取り囲まれた主

9月27日の説教

梁在哲牧師

 

歴代誌下7章11~16節     ヨハネによる福音書10章22~30節

ユダヤ人たちの間に、混乱が生じ(ヨハネ10:19~21)、しばらくの間、イエスを攻撃することができなかった。イエスは、仮庵祭の2ケ月後の冬、神殿奉献記念祭が行われるエルサレム神殿の境内のソロモンの回廊を步いておられた(22~23節)。ところが、ユダヤ人たちは、イエスが神殿を訪れているのを見て、いきなりイエスを取り囲んで責め立てた(24節)。彼らが一気に問題を解決しようとする熱心さは、信じるためではなく、何か口実を見つけるためのものであった。しかし、イエスは、「わたしは御父と共に働いている」(ヨハネ5:17)、また、「わたしは天から降って来た」と言われ(6:38)、「わたしが御父の名によって行われる業こそ、メシアの業である」と証しされた(25節)。そしてイエスは、「彼らはわたしの羊ではないゆえに、わたしの声を聞き分けず、従わない」ことを言われた(26~27節)。

ユダヤ人たちは、不信仰のゆえにイエスに従わなかった。イエスにより目が開かれた男は、会堂から追い出された。彼はユダヤ人たちについて行かず、逃げ去り(10:5)、「主よ、信じます」と告白した(9:38)。引き続きイエスは、「わたしを信じる者は、永遠の命を与えられ、滅びず、誰にも奪われない」と言われた。なぜなら、全てのものより偉大な御父より与えられたゆえに、誰も彼らを父の御手から奪うことはできないからである。そして、御父と御子の手から奪う者はいないゆえに、御父と御子は一つであると言われた(28~30節)。それゆえ、パウロは、「誰も御子によって示された父なる神の愛からわたしたちを引き離すことはできない」と証した(ローマ8:39)。カルヴァンもその箇所を、「救いの安全性」の根拠となると述べた。それは、まさに人間の力や知恵によるものではなく、主のみ力こそ、救いの安全を成し遂げられ、如何なる誘惑や苦難に出遭っても、わたしたちに恐れはない根拠となる。ペトロは、ただ、わたしたちがやるべきことは、「身を慎んで目を覚ましている」ことであると戒めた(ペトロⅠ5:8)。
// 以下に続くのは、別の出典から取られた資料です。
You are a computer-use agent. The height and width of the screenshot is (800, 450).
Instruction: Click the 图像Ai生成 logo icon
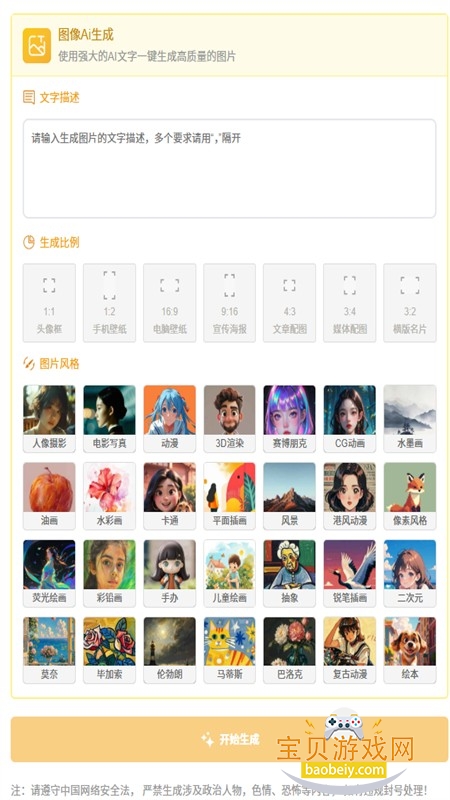(x=37, y=45)
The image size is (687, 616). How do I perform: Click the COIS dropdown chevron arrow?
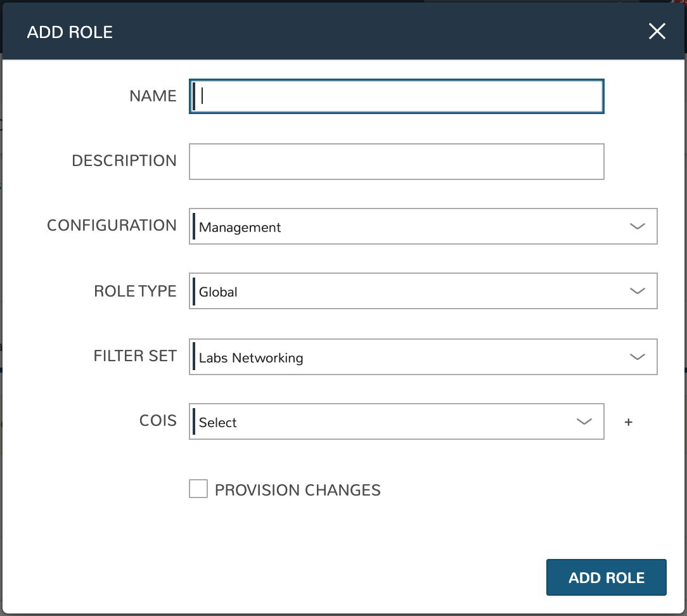pyautogui.click(x=584, y=421)
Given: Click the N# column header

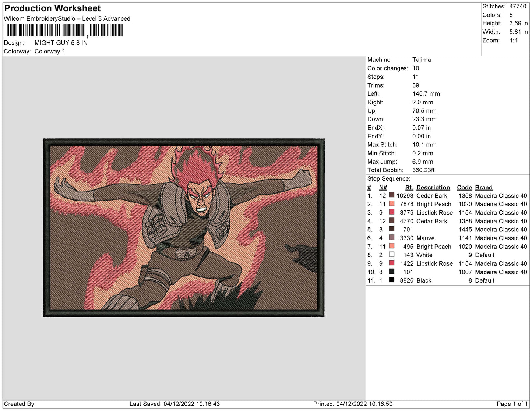Looking at the screenshot, I should (383, 187).
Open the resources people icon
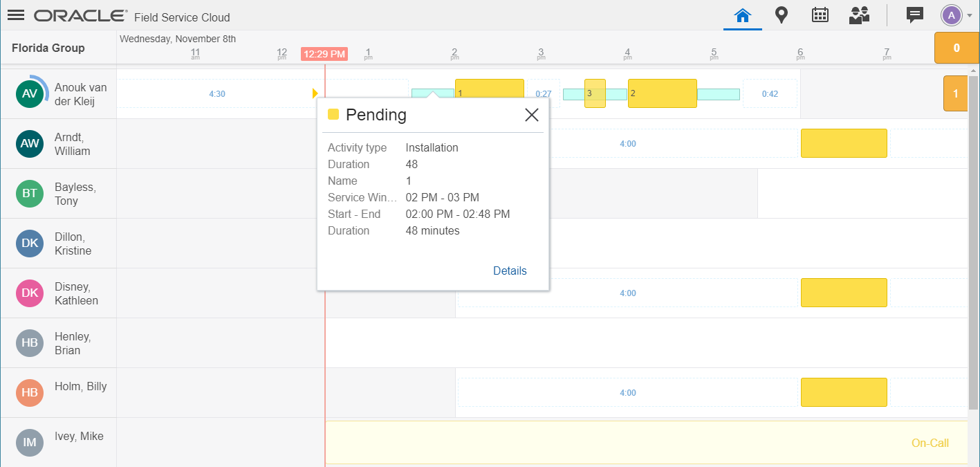Screen dimensions: 980x467 [859, 15]

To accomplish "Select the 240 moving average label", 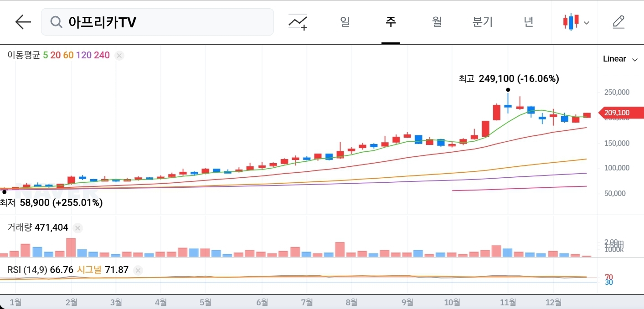I will 102,55.
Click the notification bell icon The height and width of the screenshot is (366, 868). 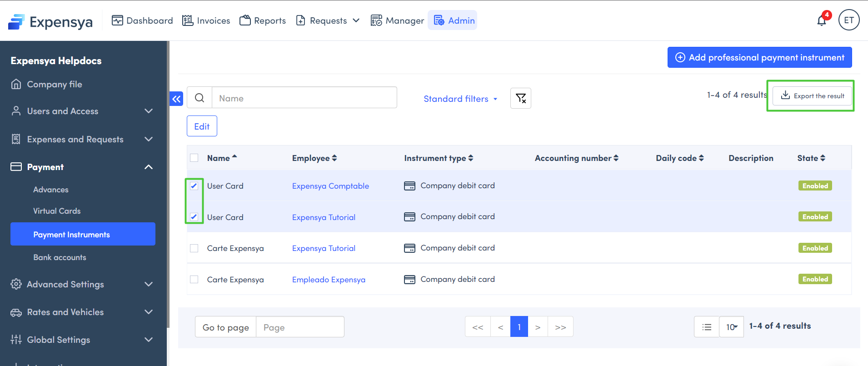[822, 20]
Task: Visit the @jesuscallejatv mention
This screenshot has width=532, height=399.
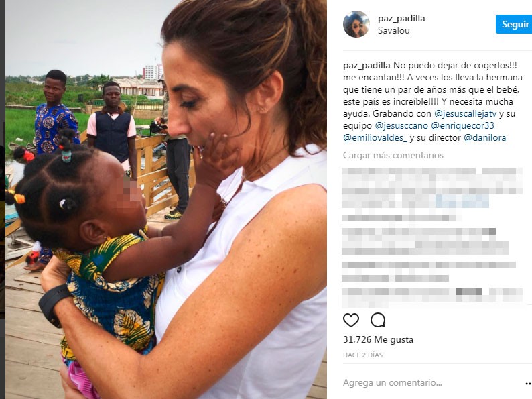Action: 466,114
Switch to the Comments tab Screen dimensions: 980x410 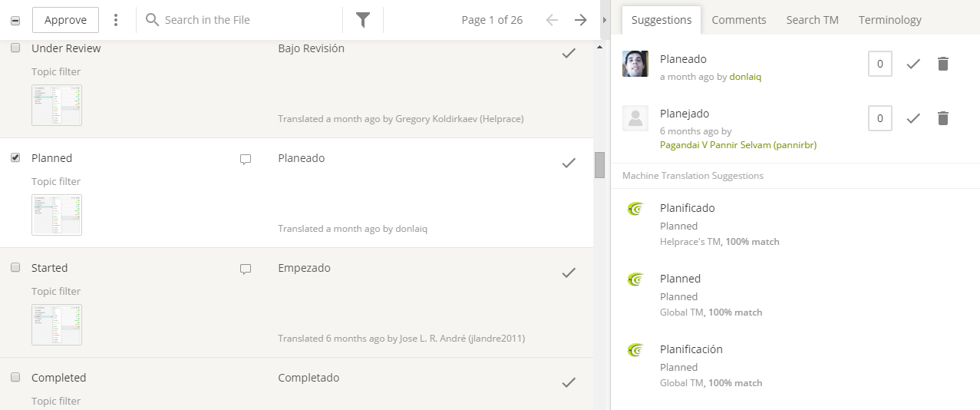738,20
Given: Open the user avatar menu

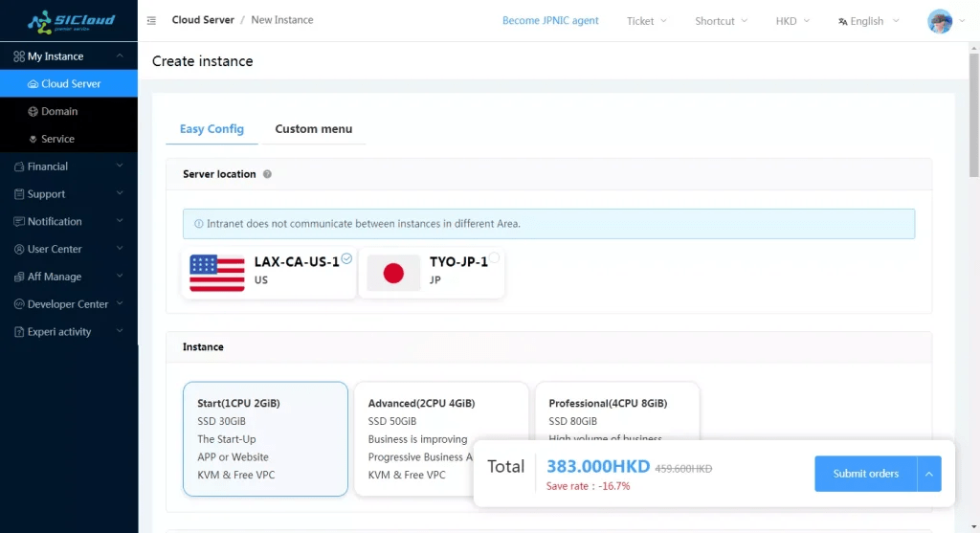Looking at the screenshot, I should 940,21.
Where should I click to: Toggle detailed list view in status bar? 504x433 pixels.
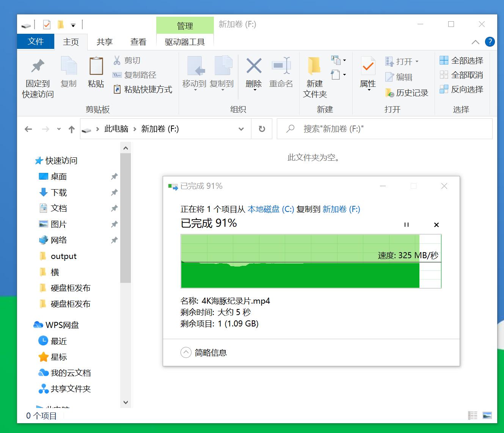(x=473, y=416)
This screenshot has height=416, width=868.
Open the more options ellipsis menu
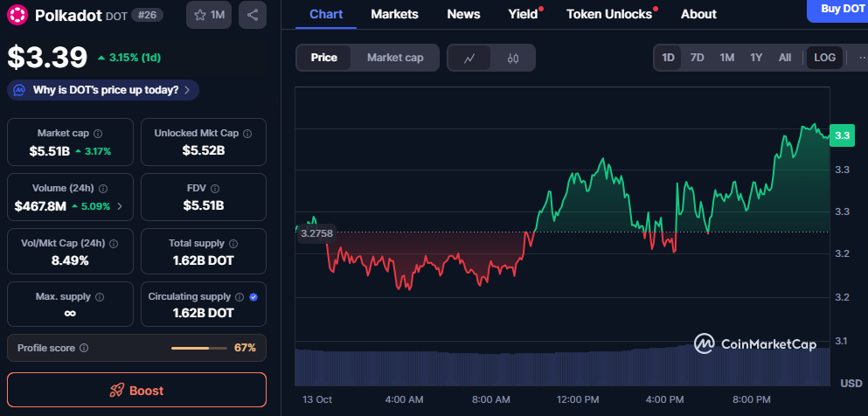coord(863,58)
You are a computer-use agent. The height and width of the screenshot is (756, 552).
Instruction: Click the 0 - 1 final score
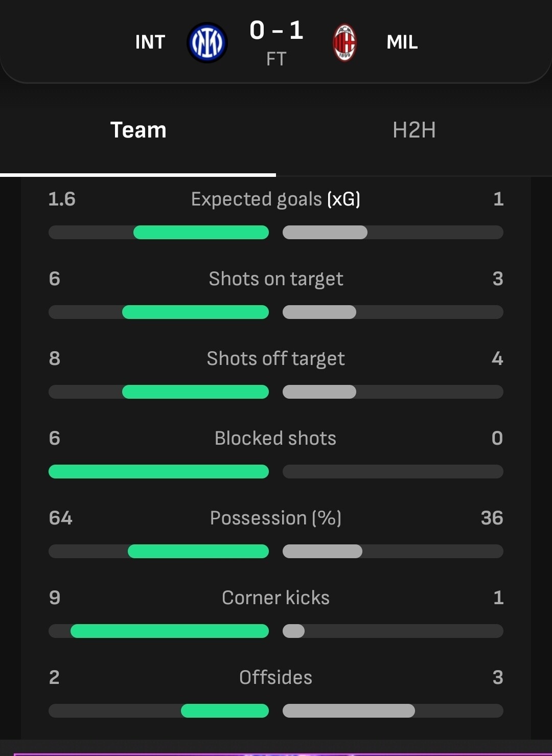tap(276, 31)
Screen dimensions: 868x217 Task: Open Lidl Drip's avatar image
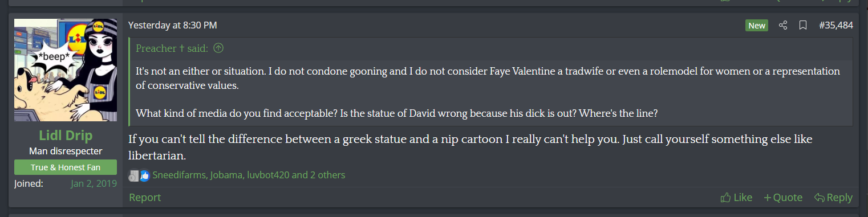(x=66, y=70)
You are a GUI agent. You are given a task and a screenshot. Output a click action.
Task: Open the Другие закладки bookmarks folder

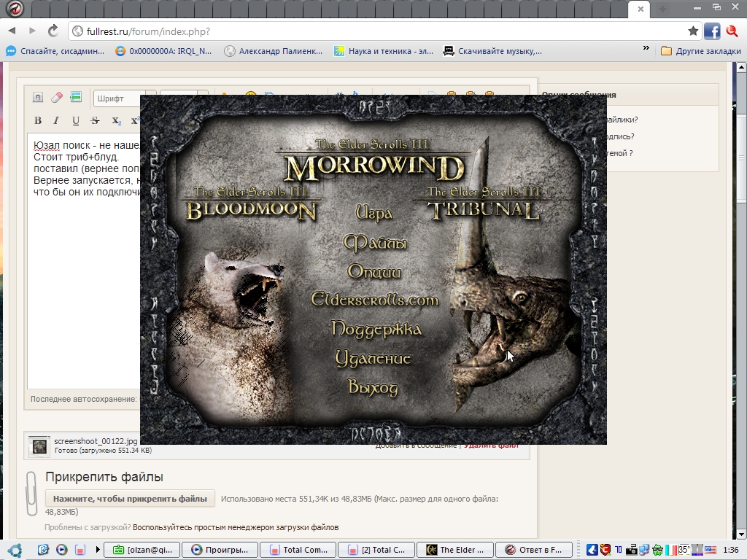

ユダヤ人たちは、神を冒瀆したと訴え、イエスを殺そうとした。イエスがどのように証しされても、彼らは、信じるどころか、いきなりイエスを取り囲み、責めるだけの群れであった。ヨシュアと兵士たちの信仰による取り囲みによってエリコ城壁は、崩れ落ちた。(ヘブライ11:30)。また、小アジアのリストラで、ユダヤ人たちに石を投げつけられ、倒れていたパウロを起した弟子たちの取り囲みは、主にある愛によるものであった(使徒14:20)。しかし、ユダヤ人たちの取り囲みは、殺意と敵対心と高ぶりに満ちているものであった。イエスは、地上において迫害と死の十字架に取り囲まれ、今も世の人々の無関心と無知に取り囲まれておられる。しかし、主が、「勇気を出しなさい。わたしは既に世に勝っている」と言われるゆえに、わたしたちもそのお声に勇気づけられ、励まされる。今まで経験したことのない自然災害や未曽有の疫病、また様々な苦難に取り囲まれている今、わたしたちは、既に世に勝っておられる主のお声に励まされ、世の旅路を雄々しく歩み続けたいと願う。